Data entries

● ● ● ● ● ● ●

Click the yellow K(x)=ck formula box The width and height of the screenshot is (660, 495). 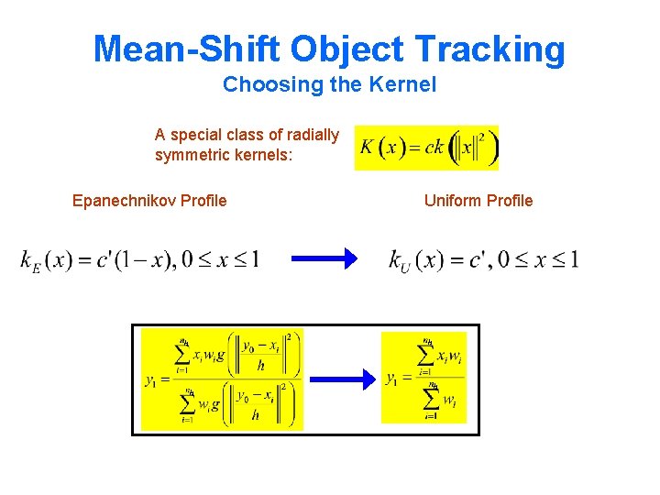(x=426, y=148)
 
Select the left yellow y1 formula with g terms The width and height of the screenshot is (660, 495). (x=222, y=379)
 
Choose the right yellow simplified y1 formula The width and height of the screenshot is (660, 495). (x=424, y=378)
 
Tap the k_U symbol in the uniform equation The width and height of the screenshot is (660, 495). (x=400, y=262)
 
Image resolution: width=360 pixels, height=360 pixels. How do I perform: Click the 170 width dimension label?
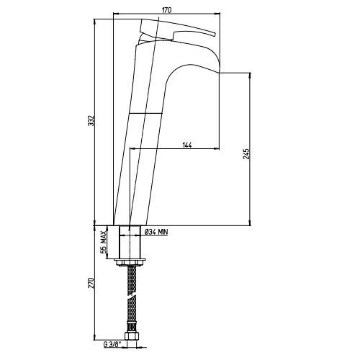point(166,10)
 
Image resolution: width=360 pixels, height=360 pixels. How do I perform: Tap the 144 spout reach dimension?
point(187,145)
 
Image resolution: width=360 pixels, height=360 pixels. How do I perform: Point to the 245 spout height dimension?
point(246,154)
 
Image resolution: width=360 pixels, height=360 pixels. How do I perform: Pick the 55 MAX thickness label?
point(103,242)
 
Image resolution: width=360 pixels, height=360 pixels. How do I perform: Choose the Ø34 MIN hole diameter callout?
point(156,232)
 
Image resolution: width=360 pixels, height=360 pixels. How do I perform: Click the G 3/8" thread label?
point(112,345)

● ● ● ● ● ● ●

PROMPT =
Rewrite the lines above, from the one containing "spout reach dimension?" through the last line, with "spout" replaced by "faucet" and everything else left unchanged.

ANSWER TO THE TASK =
Image resolution: width=360 pixels, height=360 pixels. How do I perform: Tap the 144 faucet reach dimension?
point(187,145)
 
Image resolution: width=360 pixels, height=360 pixels. How do I perform: Point to the 245 faucet height dimension?
point(246,154)
 
Image resolution: width=360 pixels, height=360 pixels. How do I perform: Pick the 55 MAX thickness label?
point(103,242)
 
Image resolution: width=360 pixels, height=360 pixels. How do I perform: Choose the Ø34 MIN hole diameter callout?
point(156,232)
 
Image resolution: width=360 pixels, height=360 pixels. How do I perform: Click the G 3/8" thread label?
point(112,345)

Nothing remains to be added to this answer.